Maybe a return to you for all the nice things you've done for others.
Sure would be a wonderful world if we returned love and kindness to others instead of this
"an eye for an eye" mentality that seems to be prevalent these days.
An early Christmas present to you
That's great I started with my first Model A in 1970 and back then got help from a few car guys before even joining a club. Learned most about the A by trial and error. Now with two Model A's under my belt I've been able to help out some new comers to the hobby. Now that I have recently started with Model T's there are some helpful people right in my area that I can call on if i have questions. Just a great hobby.
I'm with David. If I lived closer you would definitely have another pair of hands (mine) ready to help out with Model T needs.
Bob, you really made my season about five years ago when you gave me a couple rear view mirrors I was really keen on buying but which had been pulled from production "indefinitely. I didn't say much about it at the time - I thought my car would be finished fairly quick and then I could post pictures and thanks all at the same time.
I am so looking forward to looking rearward and seeing whatever is there clearly.
So, a heartfelt THANKS to you Bob!
Bob, Any details on the wheel jig, so we might make our own?
Will get back to you with some photos and measurements, Thomas.
If you have a Work Mate folding table you'll find it's excellent at holding you spoked wheel steady for sanding + it's good for many other uses besides the wheels.
One other thing: the best thing I've found for sanding multiple spokes is cut down belt sander belts. Cut into 1" wide strips X whatever length you buy. They last longer than any sandpaper you'll ever use. Use the old shoe shine action & you'll be pleasantly surprised at how fast it goes.
Karma Bob.
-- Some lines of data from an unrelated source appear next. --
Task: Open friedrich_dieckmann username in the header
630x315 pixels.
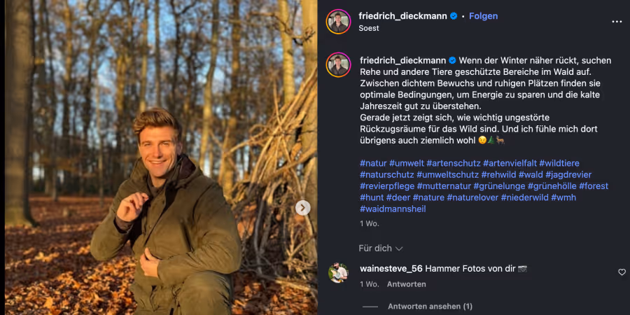Action: [403, 16]
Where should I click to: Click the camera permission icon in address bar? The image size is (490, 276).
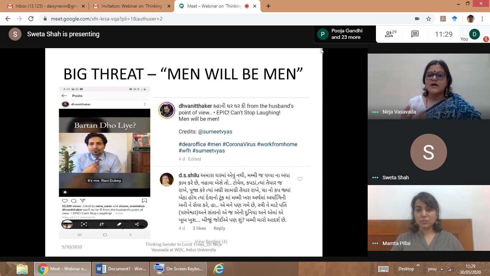pos(417,19)
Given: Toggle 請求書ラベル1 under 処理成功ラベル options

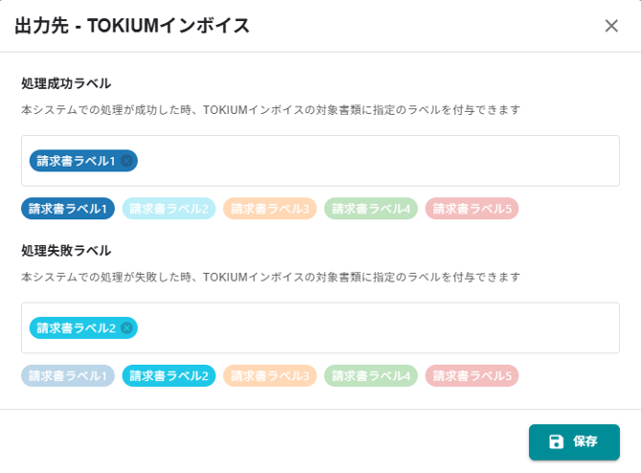Looking at the screenshot, I should (68, 209).
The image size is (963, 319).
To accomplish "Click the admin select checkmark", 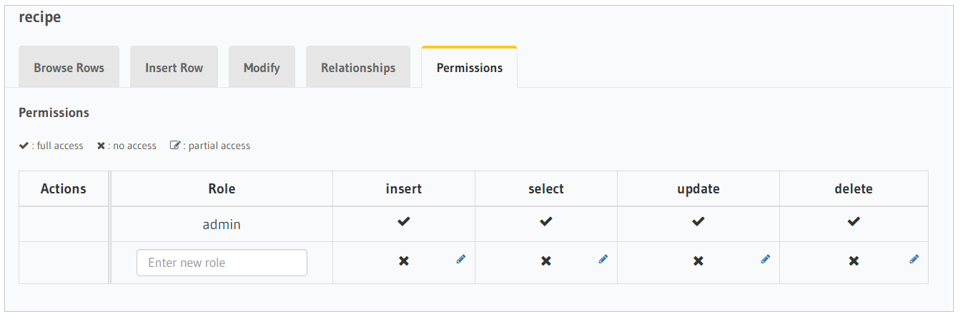I will [x=546, y=222].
Thats a great friend!
I have been blessed with a couple of Model T friends like that, as well. Thank you for sharing.
Charlie, I have a Black & Decker Work Mate table. It came in real handy for rebuilding the rear axle. My workshop had a very low ceiling and I couldn't lift the upper axle half off of the assembly when it was time to adjust the thrust washers so I removed the axle holder from the work bench and mounted it on the Work Mate out in the garage where the ceiling was quite high. Problem solved!
I'm blessed in that I've been the recipient of quite a lot of kindness.
Another time was when my engine was running too rough to attempt driving the car. -A forum friend, whom I had not previously met face to face, came all the way out to Long Island from New Jersey with a compression tester. -He departed with my coils and they arrived back at my home about a week later, tuned up like the New York Philharmonic.
Here is a photo with dimensions, as you requested.
The "Front Wheel Jig" amounts to two aluminum discs on a threaded rod with several nuts to hold things in place. -The big disc (3 3/16ths" diameter) goes up against the inboard part of the wheel hub and the smaller disc (1 11/16ths" diameter) fits inside outboard side of the hub, either up against the ball-bearings or, if you remove the ball bearings, up against the race (Relax, aluminum is soft).
The little nuts are jammed together in pairs to keep the fixture from tightening up as you rotate the wheel. -Obviously, you don't want it to be any tighter than necessary. -The larger nuts are also jammed together in pairs with the flats lined up so it can be secured in a vice.